Your answer should be the exact lines of the data below from the one containing "Given: Click the icon beside Total field" through the one containing "The image size is (816, 638)."; please include nothing else.

__Data records__.

━━━━━━━━

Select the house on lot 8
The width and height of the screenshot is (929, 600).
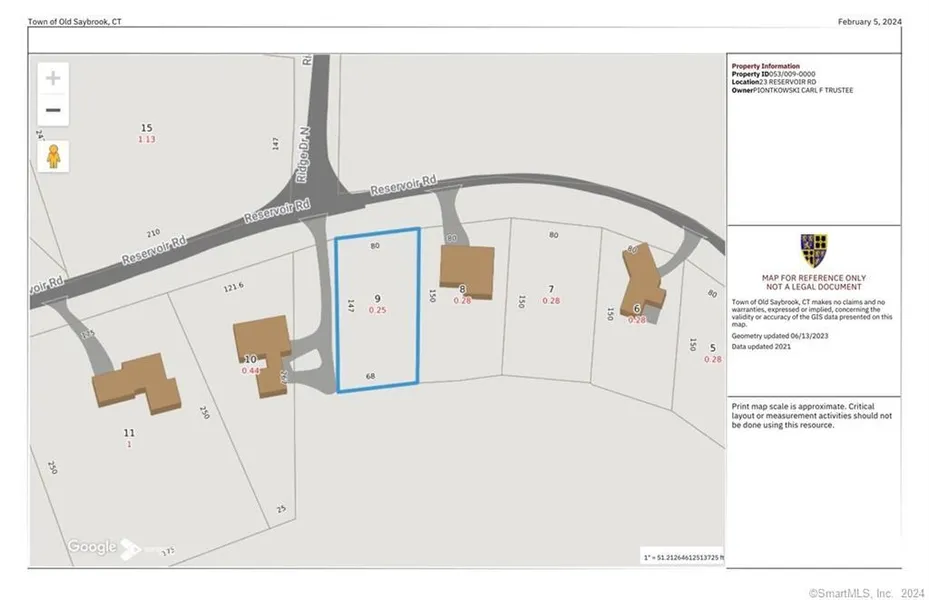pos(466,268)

━━━━━━━━

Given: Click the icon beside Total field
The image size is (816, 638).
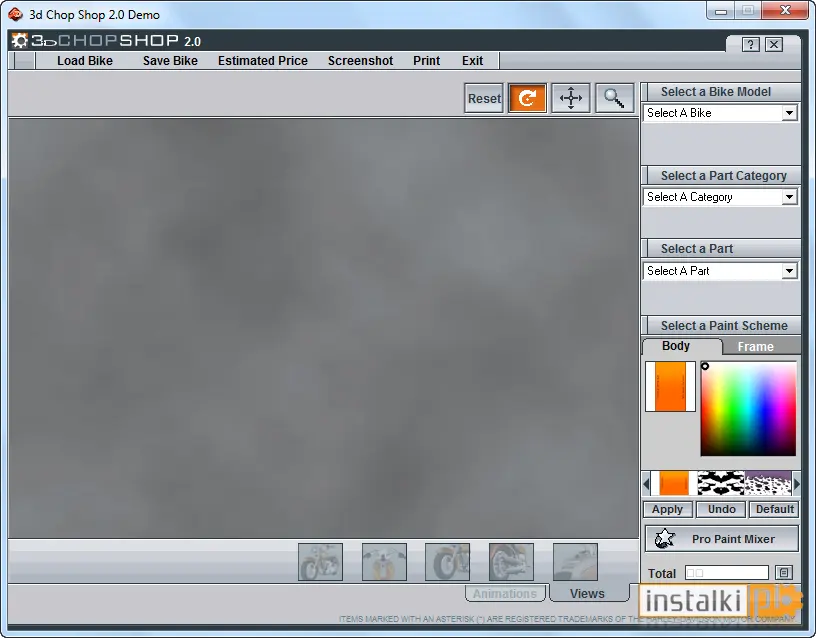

━━━━━━━━

__Finished task__.
Given: Click the icon beside Total field
The image size is (816, 638).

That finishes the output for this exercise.